Copy exactly the lines of the data below that run from the line holding "The image size is (1142, 479)." through the line holding "Task: Open the efaxcorporate.com", both ends included.

> TASK MATERIAL
****
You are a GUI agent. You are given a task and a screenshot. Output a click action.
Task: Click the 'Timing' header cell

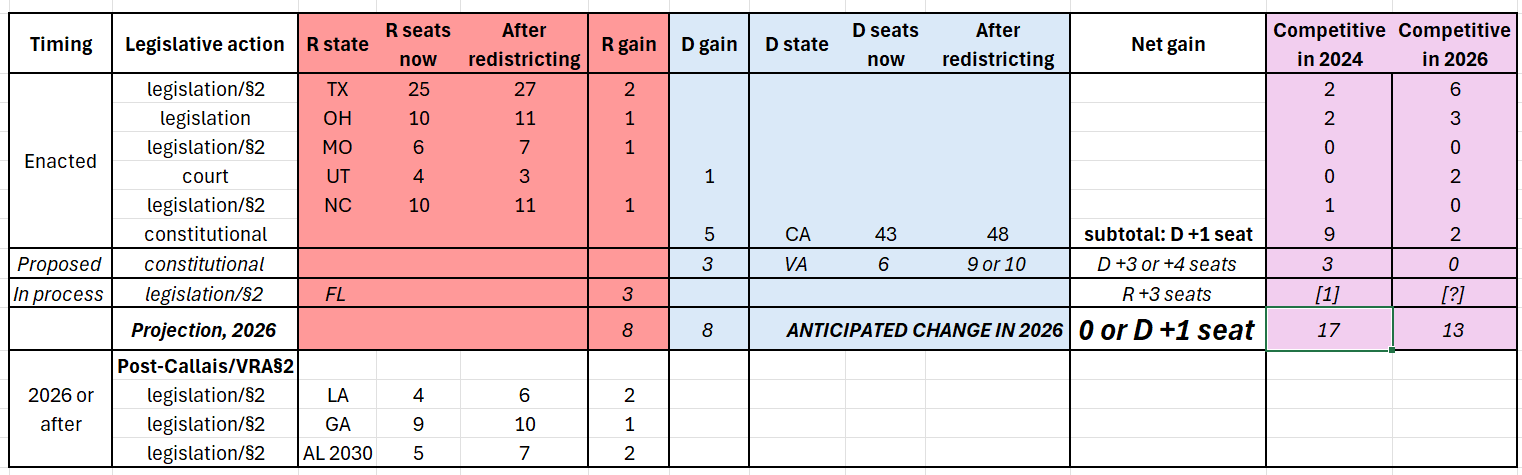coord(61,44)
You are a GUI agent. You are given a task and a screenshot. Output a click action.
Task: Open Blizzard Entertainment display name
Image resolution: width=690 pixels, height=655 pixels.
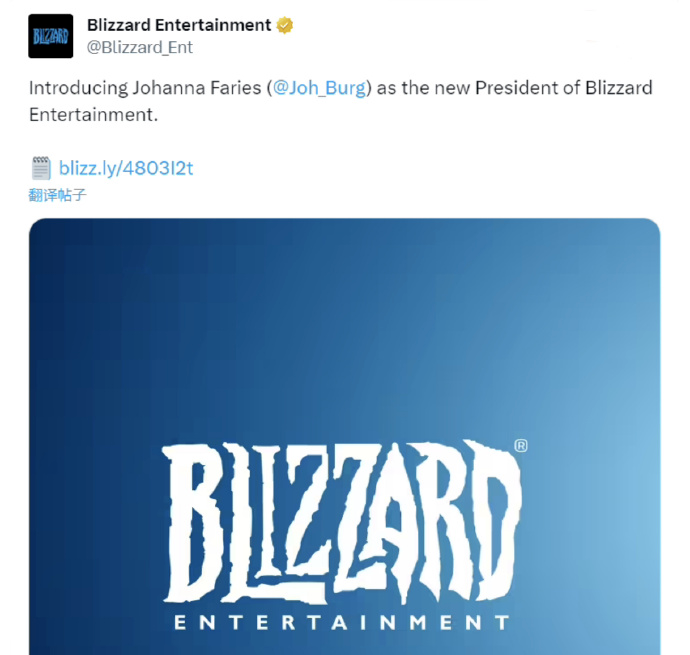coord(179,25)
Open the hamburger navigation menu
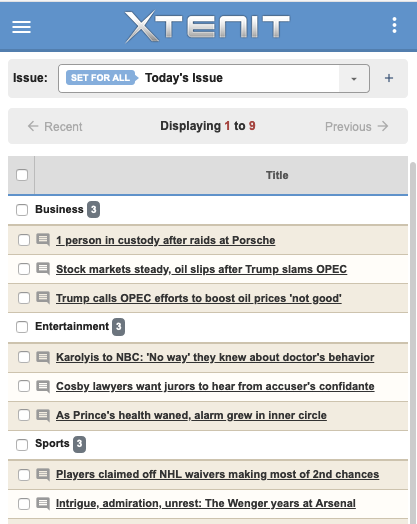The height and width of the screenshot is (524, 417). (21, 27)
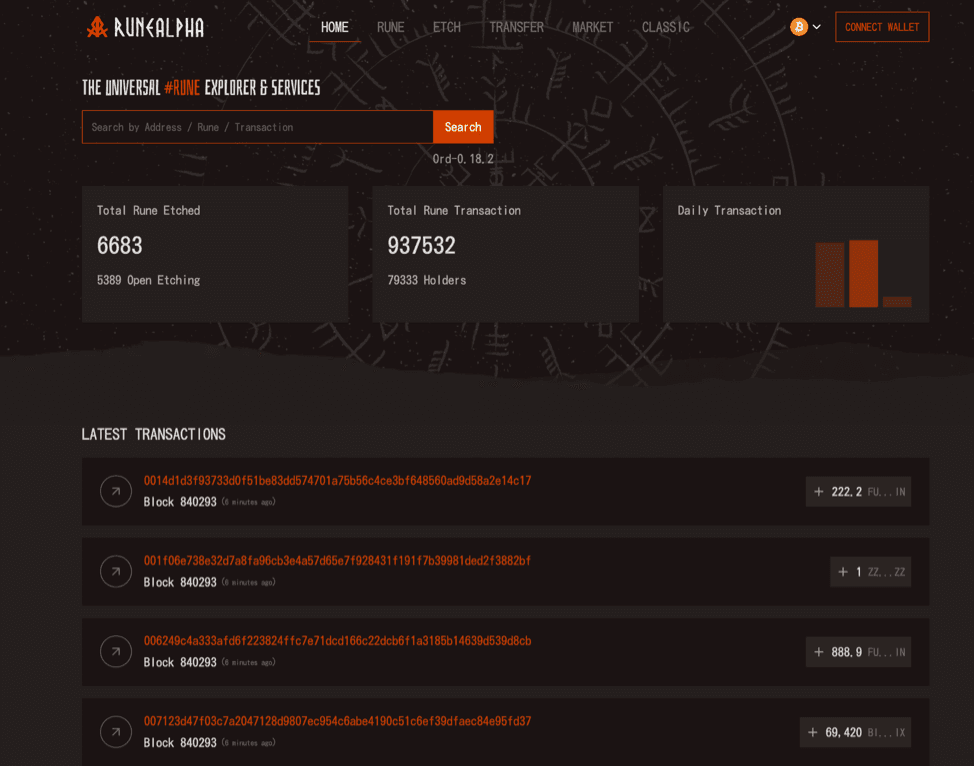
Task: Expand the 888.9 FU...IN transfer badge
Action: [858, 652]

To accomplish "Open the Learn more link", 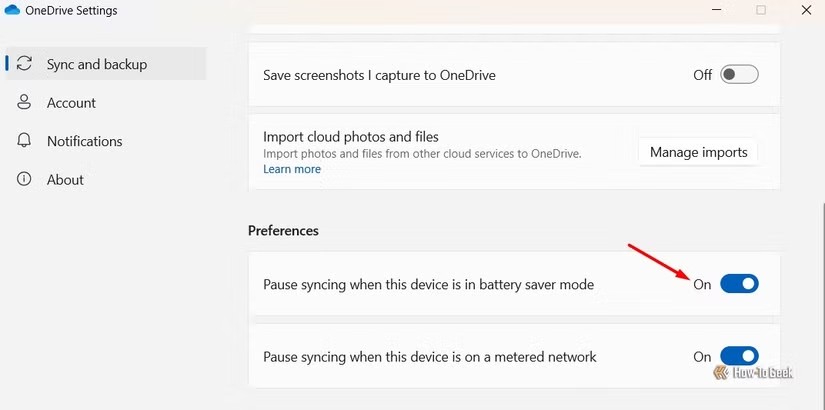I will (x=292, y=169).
****
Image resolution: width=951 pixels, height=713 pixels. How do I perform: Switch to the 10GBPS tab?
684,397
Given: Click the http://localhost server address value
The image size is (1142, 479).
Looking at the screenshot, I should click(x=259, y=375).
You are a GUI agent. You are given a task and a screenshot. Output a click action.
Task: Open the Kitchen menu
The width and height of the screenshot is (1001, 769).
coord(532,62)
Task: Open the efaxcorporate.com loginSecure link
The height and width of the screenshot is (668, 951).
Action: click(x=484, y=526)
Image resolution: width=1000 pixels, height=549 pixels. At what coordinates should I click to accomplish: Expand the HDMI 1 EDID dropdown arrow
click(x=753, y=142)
****
> REPLY TO THE EXERCISE
The image size is (1142, 479).
Looking at the screenshot, I should click(x=259, y=375).
You are a GUI agent. You are given a task and a screenshot. Output a click action.
Task: Open the Kitchen menu
The width and height of the screenshot is (1001, 769).
coord(532,62)
Task: Open the efaxcorporate.com loginSecure link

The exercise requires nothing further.